I wasn’t going to post about this when I saw some glibertarian or another make this argument, but now that I see Kevin Drum making it I’ll shoot it down, because why not:

But even as a meddling, big-government-loving, knee-jerk liberal, I’m having a hard time coming up with a good reason for this. If Delta Airlines wants to allow cell phone use even though half their customer base rebels, why shouldn’t they? The safety arguments are pretty specious, and in any case, Shuster doesn’t even try to go there. He just wants to prohibit private companies from allowing behavior that he finds annoying.

I don’t know. Maybe this is one of those things like the Do Not Call List, where I should decide that I just don’t care about first principles. Cell phones on airplanes are so self-evidently infuriating, and banning them is such a trivial infringement on personal liberty, that we should be in favor of it regardless. But I confess that I’d still like to hear a more coherent argument. Why should the federal government be in charge of telling companies where they can and can’t permit their customers to use cell phones?

The answer is externalities and market power. The first half is simple. If I have an obnoxious phone call on an airplane, I am imposing an externality on everyone else.

“So what?” you say. “The same when you’re having a cell phone call in [some other place where you may overhear someone else’s cell phone calls]. Why are airplanes any different?”

Ah. But they are different.

Firstly, you are totally trapped on the plane, likely for hours. If it turns out the dude in the seat in front of me wants to talk for seven straight hours with his significant other from whom he is getting a divorce and boy is that the worst conversation ever, I have absolutely no recourse. If I’m in a restaurant, I can leave. If I’m on the subway, I’m there for maybe a few minutes.

Secondly, airplanes are deeply unpleasant places to be that everybody hates. You’re tens of thousands of feet in the air in a giant metal tube, and you can’t leave. It’s weird, and we can and should acknowledge that people act differently under that circumstance.

Third and most importantly, you can’t change your future behavior to avoid the unpleasantry. If you know that a certain restaurant won’t prohibit cell phone calls, you can go to a restaurant that can. You can get on a different subway car. Etcetera.

But there just isn’t enough meaningful competition in the airline industry to actually have some airlines go cell-free and others go no-cell. Even if they did, the price differentials on certain routes can be extreme on different airlines because of hub-and-spoking and other factors having nothing to do with cell phone calling. Simply put, the economics of the airline industry are such that most consumers have very little market power to take one airline over another for personal travel based on marginal or even substantial non-pecuniary preferences.

And lastly, the entire air travel industry basically exists because of the implicit and explicit subsidy and protection of government. It’s a vital public utility, but not an inherently profitable industry. If the industry doesn’t exist except for government intervention, it’s perfectly fine for government to regulate it in ways that make it more pleasant to the consumer. And unlike “more legroom” or “free checked bags” there aren’t even any implicit costs passed onto consumers, unless you think allowing cell phone calls on planes will somehow make us all wealthier, because I have no idea why that would be, that’s for sure.

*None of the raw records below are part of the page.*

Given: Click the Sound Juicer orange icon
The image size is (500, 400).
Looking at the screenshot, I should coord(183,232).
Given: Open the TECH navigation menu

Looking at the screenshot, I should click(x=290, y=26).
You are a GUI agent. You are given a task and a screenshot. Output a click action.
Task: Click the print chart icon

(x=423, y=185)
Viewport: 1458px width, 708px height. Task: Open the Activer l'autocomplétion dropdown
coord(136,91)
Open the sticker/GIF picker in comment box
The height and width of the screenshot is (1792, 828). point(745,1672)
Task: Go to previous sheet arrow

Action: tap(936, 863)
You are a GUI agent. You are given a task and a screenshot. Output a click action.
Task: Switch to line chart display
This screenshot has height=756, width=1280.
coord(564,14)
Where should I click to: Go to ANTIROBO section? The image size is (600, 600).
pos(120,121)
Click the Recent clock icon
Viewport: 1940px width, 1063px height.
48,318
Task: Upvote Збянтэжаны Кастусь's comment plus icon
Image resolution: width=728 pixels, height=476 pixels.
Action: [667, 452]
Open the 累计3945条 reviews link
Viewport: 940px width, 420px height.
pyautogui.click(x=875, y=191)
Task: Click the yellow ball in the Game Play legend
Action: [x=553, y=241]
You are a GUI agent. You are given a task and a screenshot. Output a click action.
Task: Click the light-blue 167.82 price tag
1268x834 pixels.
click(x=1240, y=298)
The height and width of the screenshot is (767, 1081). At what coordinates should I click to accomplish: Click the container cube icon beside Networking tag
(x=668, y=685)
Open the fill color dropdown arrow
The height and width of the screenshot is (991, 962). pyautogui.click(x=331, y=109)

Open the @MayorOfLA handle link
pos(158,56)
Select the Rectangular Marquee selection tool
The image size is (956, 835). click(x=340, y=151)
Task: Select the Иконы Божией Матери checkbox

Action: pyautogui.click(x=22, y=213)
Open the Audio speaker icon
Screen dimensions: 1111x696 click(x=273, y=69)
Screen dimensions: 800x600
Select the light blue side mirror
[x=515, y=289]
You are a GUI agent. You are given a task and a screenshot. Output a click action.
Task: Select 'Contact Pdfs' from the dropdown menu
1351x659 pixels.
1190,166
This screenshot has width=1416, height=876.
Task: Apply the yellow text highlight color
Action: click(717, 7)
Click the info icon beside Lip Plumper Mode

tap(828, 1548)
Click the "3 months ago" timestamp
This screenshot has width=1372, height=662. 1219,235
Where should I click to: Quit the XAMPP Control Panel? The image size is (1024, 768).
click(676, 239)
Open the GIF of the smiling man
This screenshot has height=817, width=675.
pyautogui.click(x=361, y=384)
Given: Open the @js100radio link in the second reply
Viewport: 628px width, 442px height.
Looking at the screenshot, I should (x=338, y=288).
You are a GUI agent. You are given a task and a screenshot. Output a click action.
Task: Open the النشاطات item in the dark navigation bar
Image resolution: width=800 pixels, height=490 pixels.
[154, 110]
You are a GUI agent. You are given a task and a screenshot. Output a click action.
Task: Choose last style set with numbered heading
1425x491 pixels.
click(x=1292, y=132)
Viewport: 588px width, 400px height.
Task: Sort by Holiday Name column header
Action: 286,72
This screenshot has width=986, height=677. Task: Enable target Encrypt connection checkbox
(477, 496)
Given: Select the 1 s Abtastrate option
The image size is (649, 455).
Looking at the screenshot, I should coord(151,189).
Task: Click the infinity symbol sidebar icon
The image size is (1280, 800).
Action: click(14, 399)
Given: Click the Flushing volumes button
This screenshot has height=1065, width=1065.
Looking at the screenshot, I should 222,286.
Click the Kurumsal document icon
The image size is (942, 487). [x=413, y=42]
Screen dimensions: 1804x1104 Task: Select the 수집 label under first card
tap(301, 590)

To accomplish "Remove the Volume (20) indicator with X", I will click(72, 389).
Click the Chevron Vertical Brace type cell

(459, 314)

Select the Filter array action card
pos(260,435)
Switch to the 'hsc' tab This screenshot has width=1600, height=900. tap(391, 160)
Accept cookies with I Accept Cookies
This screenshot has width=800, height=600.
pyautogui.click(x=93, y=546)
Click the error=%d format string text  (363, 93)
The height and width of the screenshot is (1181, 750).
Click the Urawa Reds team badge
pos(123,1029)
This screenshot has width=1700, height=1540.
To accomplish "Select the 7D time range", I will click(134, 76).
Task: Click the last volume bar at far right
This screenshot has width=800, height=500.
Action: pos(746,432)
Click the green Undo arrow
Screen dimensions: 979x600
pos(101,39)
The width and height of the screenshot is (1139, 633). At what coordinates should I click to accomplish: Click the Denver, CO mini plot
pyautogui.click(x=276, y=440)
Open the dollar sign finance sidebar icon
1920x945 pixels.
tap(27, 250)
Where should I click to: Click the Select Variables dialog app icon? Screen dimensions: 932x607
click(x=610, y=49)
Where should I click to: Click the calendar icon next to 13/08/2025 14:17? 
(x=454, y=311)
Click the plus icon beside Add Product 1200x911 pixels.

There’s just nothing wrong with saying airplanes are different. They are. And if cell phone calls on airplanes are a giant anxiety- and unhappiness-inducing nuisance, we can ban them. Maybe on the short shuttle flights that are mostly business travelers we can allow them and say “no calls on flights over 90 minutes in length.” But there’s plenty of principled ground to have a regulatory intervention on this matter.